49 Je n’ai pas parlé de moi-même ; le Père, lorsqu’il m’a envoyé, m’a ordonné ce que je dois dire et comment le dire ; 50 et je sais que ses ordres sont vie éternelle. Ainsi, quand je parle, je parle comme le Père me l’a demandé.”
Matthieu et Marc racontent aussi cet incident du repas où Marie montra son amour passionné pour Jésus. Elle l’aimait de toutes ses forces et, loin de l’aveugler, son amour lui faisait percevoir et respecter la mystérieuse personnalité de Jésus. Tous les apôtres ne comprirent pas son geste, car il leur restait beaucoup à apprendre sur la façon d’aimer le Christ.
Souvent, comme Judas, nous parlons de donner aux pauvres. Pourtant le Seigneur ne nous commande pas de donner, mais d’aimer. Aimer les pauvres, c’est leur révéler que Dieu les appelle et les aider à se développer comme personnes en surmontant leurs faiblesses et leurs divisions et en accomplissant la mission que Dieu leur a confiée. Si nous ne vivons pas parmi eux, nous avons besoin de conversion et de pauvreté authentique pour découvrir le Royaume avec eux. Et comment le pourrait-on sans aimer Jésus ?
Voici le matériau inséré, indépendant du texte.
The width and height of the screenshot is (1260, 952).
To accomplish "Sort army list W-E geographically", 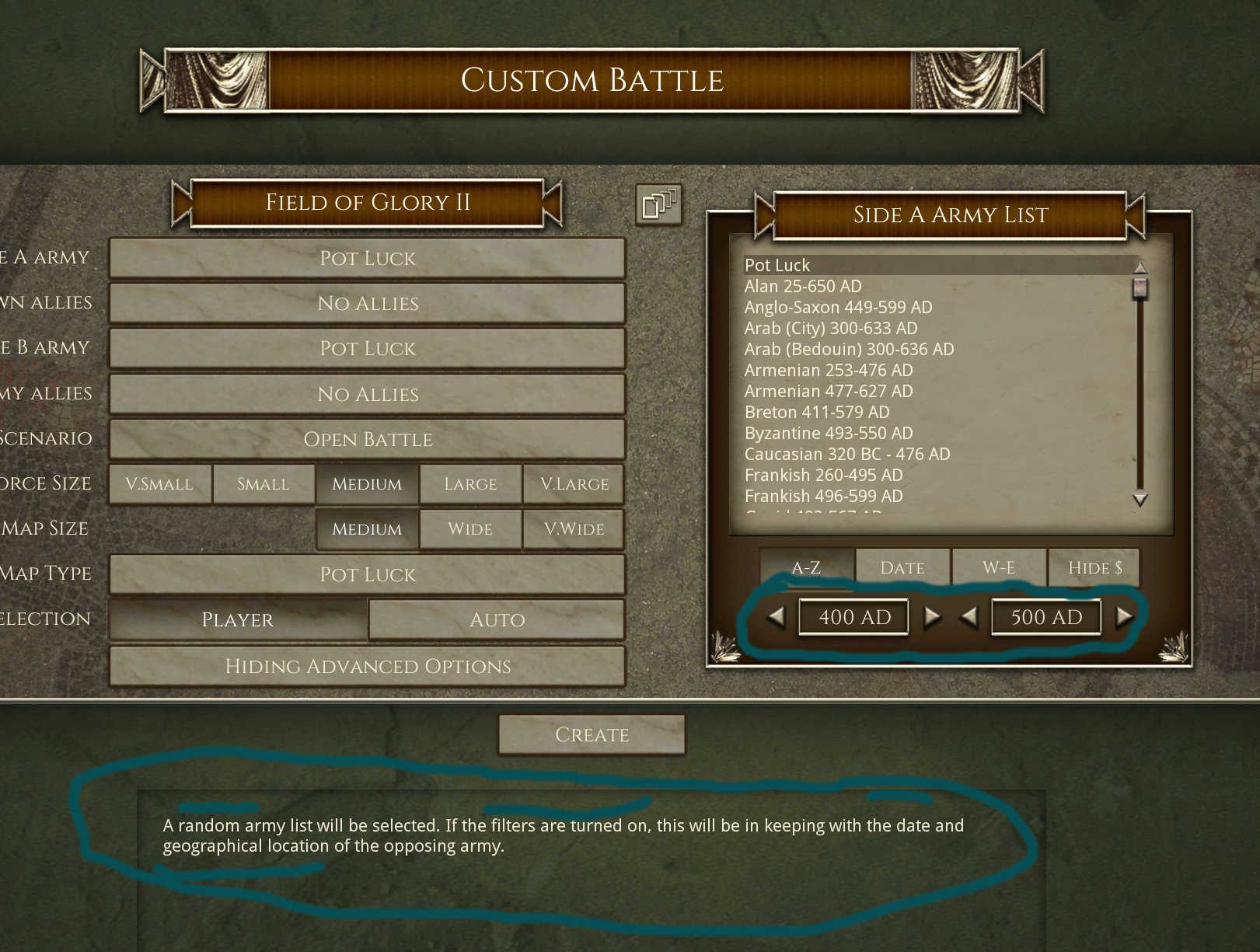I will coord(998,568).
Six jours avant la Pâque. Marc et Matthieu donnent l’impression que ce repas a eu lieu deux jours, et non pas six, avant la Pâque. Les évangélistes semblent en désaccord sur la date de la Pâque. Selon Jean, Jésus meurt la veille de la Pâque, c’est-à-dire juste avant le repas pascal (Jn 19,14); les trois autres placent la Cène le jour où les Juifs mangent la Pâque, deux jours et non pas six après ce repas (Mt 26,2).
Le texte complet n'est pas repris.